Bu rakamlar yakın zamanda düzenlenen kısmi yerel seçimlerle doğru orantılı çıktı. Muhafazakar Parti’nin Brexit görevinde başarısızlığa uğraması, partinin 300 sandalye kaybetmesine, bir çok merkezde belediyeleri Liberal Demokratlar’a devretmek zorunda kalmasına neden olmuştu.
Liberal Demokratlar parlamentonun ılımlı Brexitçi’lerinden ve sınırlı temsile sahip olsa da AP seçimlerinin ikinci parlayan yıldızı oldu. 2014 seçimlerinde Brüksel’e sadece 1 milletvekili yollayabilen Liberal Demokratlar, oyların %23’ü ile 16 vekil çıkardı.
AB’den sert ayrılığın savunucusu Brexit Partisi ve İngiltere Bağımsızlık Partisi UKIP toplamda % 34,9, ılımlı Brexit ve AB’de kalma yanlıları ise parlamentonun İngiltere’ye ayrılan bölümünde % 40,3’lük bir paya sahip olacak.

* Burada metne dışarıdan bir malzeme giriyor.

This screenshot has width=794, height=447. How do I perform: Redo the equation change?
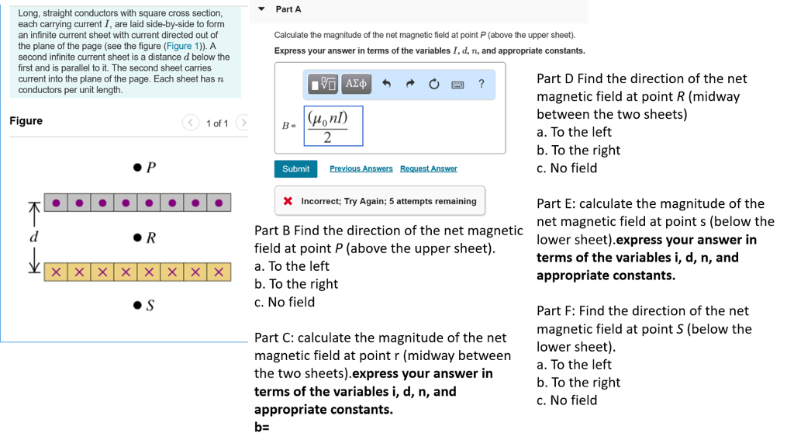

Brexit Partisi’nin bir göçmen kenti olan Londra’da dahi % 27’lerde oy alması uzmanları şaşırttı. İngiltere’nin göçmen karşıtı bölgelerinde bu oran %38’i buldu.
Seçimin İngiltere’deki diğer kazananları Yeşiller Partisi, Galler’deki Plaid Cymru ve İskoç Ulusal Partisi SNP. İskoçya özerk hükümetinin başkanı Nicola Sturgeon, partisinin %37 oy almasını, İskoç halkının AB’de kalma isteği olarak yorumlandı. Sturgeon, İskoçya’nın İngiltere’den ayrılık hevesine de vurgu yaptı.
Bu seçimde seçmenlerini uçtaki partilere kaptırmakla eleştirilen İşçi Partisi Lideri Jeremy Corbyn’e istifa baskısı var. Corbyn bu baskılara, ‘’Biz erken seçime odaklıyız’’ diyerek direniyor.
Nigel Farage’ın yıldızı yeniden parladı
Brexit kampanyasında gerçek dışı vaatlerde bulunduğu için eleştirilen aşırı sağcı Bağımsızlık Partisi UKIP’in eski lideri Nigel Farage ise May’in istifasıyla boşalacak başbakanlık koltuğuna oynayan bir isim haline geldi.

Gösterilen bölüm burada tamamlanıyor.